Quote:
Originally Posted by Karellen
That's great. Thank you @Tex2002ans
I've installed and a quick trial run on an image I was previously having poor results in, and it OCR'd almost perfectly. In the few minutes I fiddled around with it, it seemed pretty easy to use. But I'll spend some time understanding it better.
I just learnt that images OCR better when using a non-compressed / lossless format.
|
Yes, I always use PNG or TIFF with a flatbed scanner. Never jpeg. Though some phones and cameras can "save" in png or TIF, many actually use jpeg as an intermediate format so you may need to set quality to 95 and this is why sometimes an elderly scanner with apparently lower resolution can give better results, apart from the issue of skew and lighting. This also why if the book is not valuable the spine may be cut off to at least allow flatter pages and possibly a duplex sheet feeder. Only do that with a cheap in-print title.

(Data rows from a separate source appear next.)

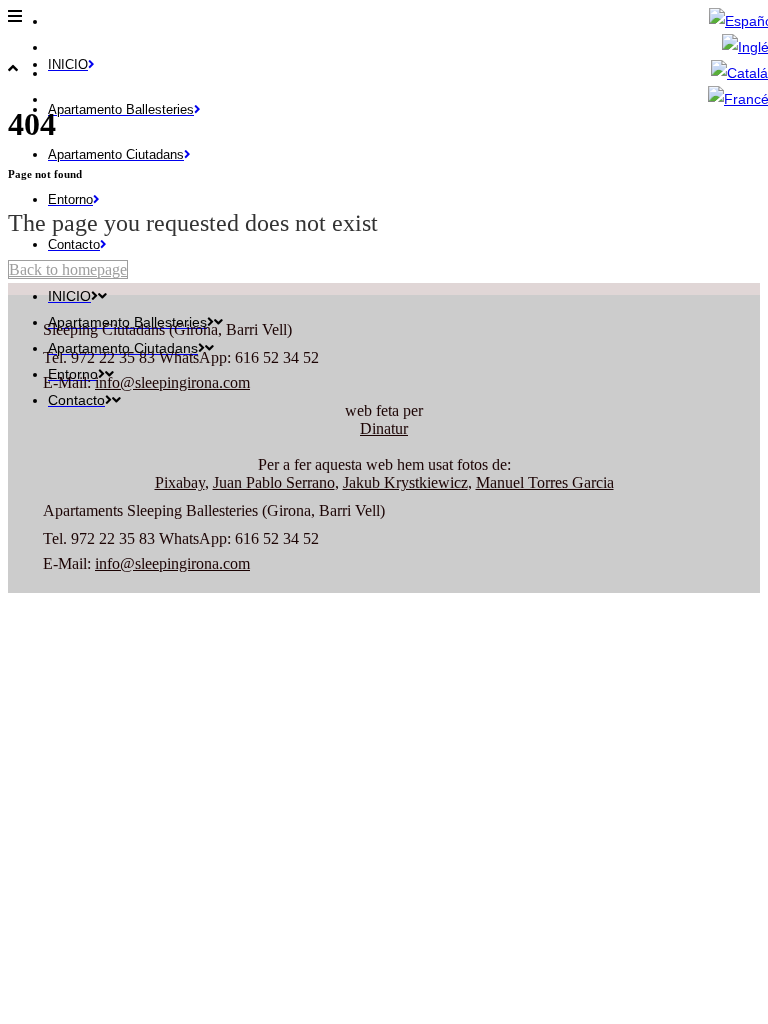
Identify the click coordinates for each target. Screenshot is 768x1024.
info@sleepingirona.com (172, 382)
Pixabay (180, 482)
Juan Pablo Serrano (274, 482)
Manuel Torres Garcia (545, 482)
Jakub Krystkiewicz (405, 482)
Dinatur (384, 428)
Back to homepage (68, 269)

More modern dedicated scanners based on cameras have built in lighting, lasers etc to ensure de-skewing and even contrast. Better value for A3 and needed for books you can't cut up.
The png is typically one image per page. The Tiff format and a motion png format equivalent to gif can have an entire book in one file. Both do lossless compression and will compress white space or sold black completely, so good illumination is important.